Co-usage of documents in a large digital library

submitted to Fourth Delos Workshop

2002-04-14

José Manuel Barrueco Cruz Thomas Krichel
Biblioteca de Ciències Socials "Gregori Maians" Palmer School of Library and Information Science
Campus dels Tarongers s/n Long Island University
Universitat de València 720 Northern Boulevard, Brookville
46071 València New York 11548-1300
Spain USA
jose.barrueco@uv.es Krichel@openlib.org

Abstract

The RePEc Economics library offers the largest distributed source of freely downloadable scientific research reports in the world. WoPEc is a user services of that library. It operates on the Internet since 1993. It has a well-established user community, and a relatively narrow subject coverage.

In this paper, we wish to find out which papers in the collection are similar through usage. The idea is that if different users request a couple of papers consistently together, then these papers are likely to correspond to the same information needs. They are similar in this sense. We present a theoretical discussion of these relationships and an empirical assessment. We introduce a measure of co-usage and estimate results for the WoPEc user service.
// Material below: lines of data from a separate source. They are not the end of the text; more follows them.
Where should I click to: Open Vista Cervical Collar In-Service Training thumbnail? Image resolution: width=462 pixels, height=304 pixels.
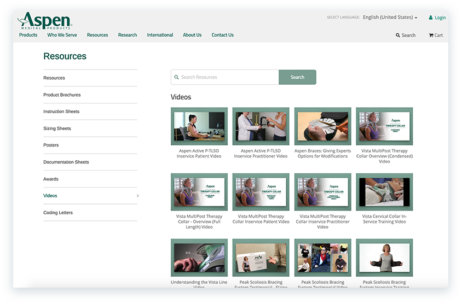(384, 192)
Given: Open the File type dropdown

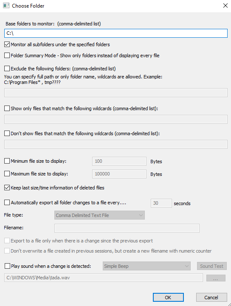Looking at the screenshot, I should point(99,215).
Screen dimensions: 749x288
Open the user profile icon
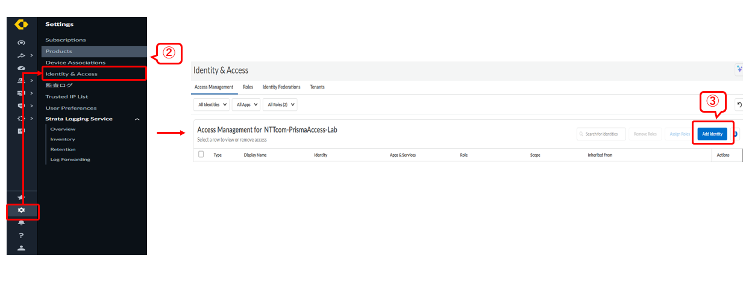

This web version does not contain mathematical expressions and is provided for evaluation purposes only. The full paper is available in PDF for A4 paper, and for letter size paper.)

1: Introduction

Creating relationships between similar documents is an activity that has a long distinguished history in Information Retrieval. In his textbook on the subject Korfhage (1997) writes

Probably the single key concept behind information storage and retrieval is document similarity.

A practical motivation for the search for similarity is to improve information retrieval. When users have found one document they can be directed to similar documents that may be worth their attention. A more theoretical motivation is the discovery of patterns of thought within a body of knowledge that is dispersed across a collection of documents.
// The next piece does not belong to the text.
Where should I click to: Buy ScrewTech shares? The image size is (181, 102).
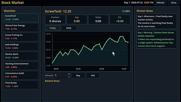pyautogui.click(x=78, y=76)
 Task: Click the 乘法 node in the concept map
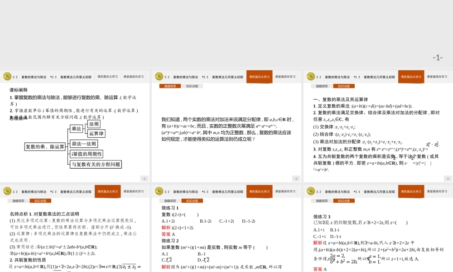click(77, 129)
There are, of course, many ways in which similarity between documents can be assessed. One way is to use the judgment of an expert. This is typically done by classifying documents according to a subject classification. This is a tried and trusted method. However, it requires human expertise and labor. These do not come cheap these days. Therefore many collections have no classification data. Within the collection of documents that we study in this paper, three in four documents do not have a subject classification. Other classic measures of relationship between academic papers are the strengths of co-citation and bibliographic coupling. Such an analysis presumes that a citation index for the papers is available. Producing one manually is even more expensive than subject classification. It is possible to use recently available software for autonomous citation indexing. Barrueco Cruz and Krichel (2002) report on on recent effort s using the same digital library that we study here.

In this paper, we introduce a completely new concept of similarity that is user-centered. We start with the idea that two documents are similar if they respond to the same information need. Thus roughly speaking we can think of two document as similar, if many users will withdraw the papers together while they are working on the system. In Section 2, we refine this idea further. Provided that we have a digital library with a long log of usage, we can find which papers have frequently been used together. This is what we will refer to as "co-usage" in the following.
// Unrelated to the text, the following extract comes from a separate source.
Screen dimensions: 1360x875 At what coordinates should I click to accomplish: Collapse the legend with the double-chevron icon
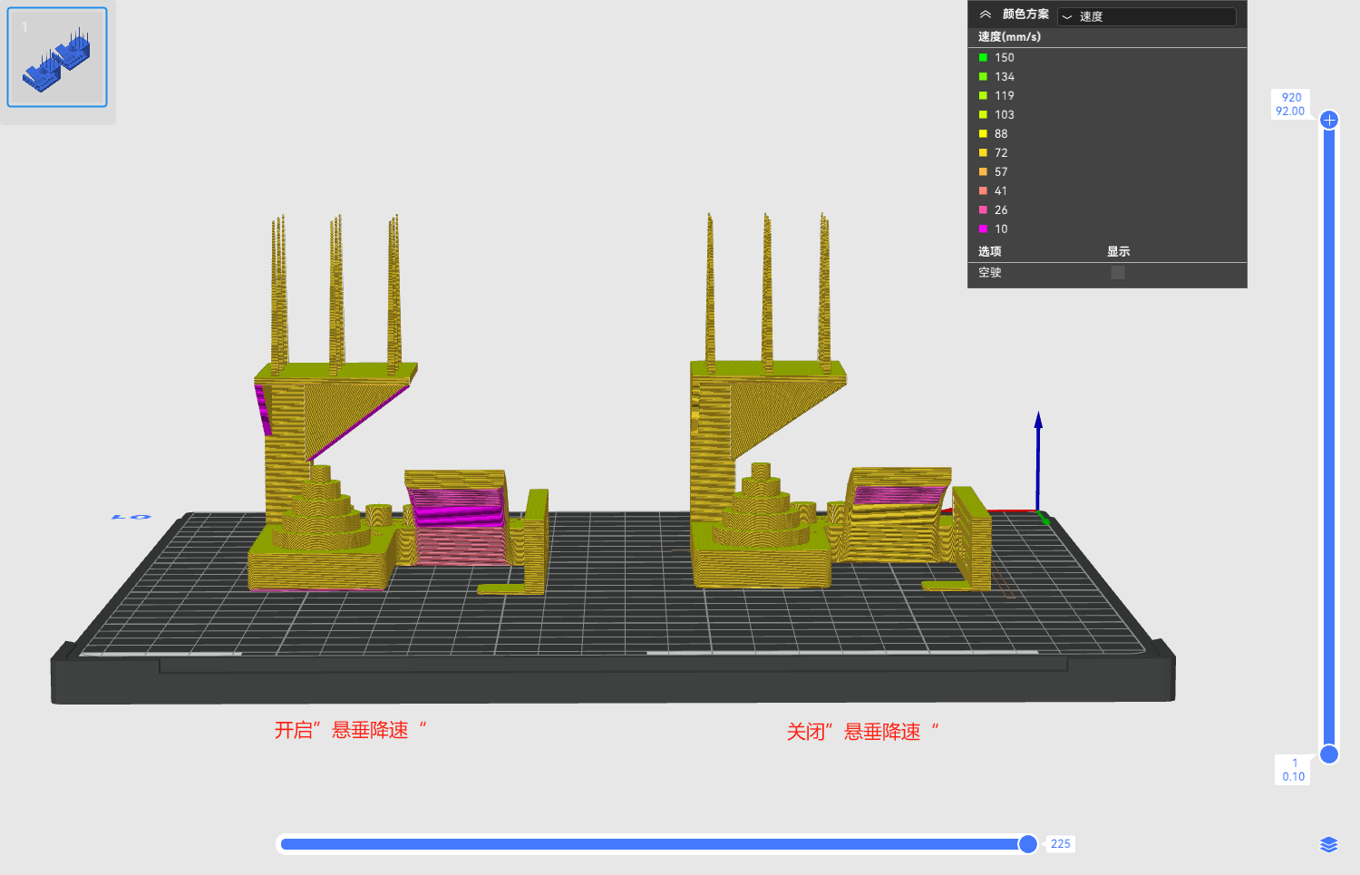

We are not aware of a study that has developed and tested this concept within a digital library context. We are, of course, aware that commercial systems use a related concept. Amazon.com, for example, suggests to a customer who is considering to purchase an item x that other people who bought x also bought item y. But since users are anonymous in our digital library, within the scope of our collection, the evidence on common usage is more difficult to gather. In Section 3 we present some analytical results. Section 4 concludes.

2: Measuring co-usage

Our dataset comes from logs of the usage of the RePEc digital library. We have built this library over many years. RePEc is the largest free distributed academic digital library in the world. It is a pioneering effort in three respects. First, RePEc pioneered the business model of the Open Archives Initiative distinction between data providers and service providers. RePEc has grown over 200 archives that are used in 10 different user services. Second, RePEc is more than a collection of data about documents. RePEc offers a comprehensive picture of academic output by describing collection of documents, persons that are involved as authors of documents or editors of collections, and the institutions to which they belong in a relational database scheme. Third, RePEc is essentially volunteer driven and has no owner. It is a public good much like the Internet.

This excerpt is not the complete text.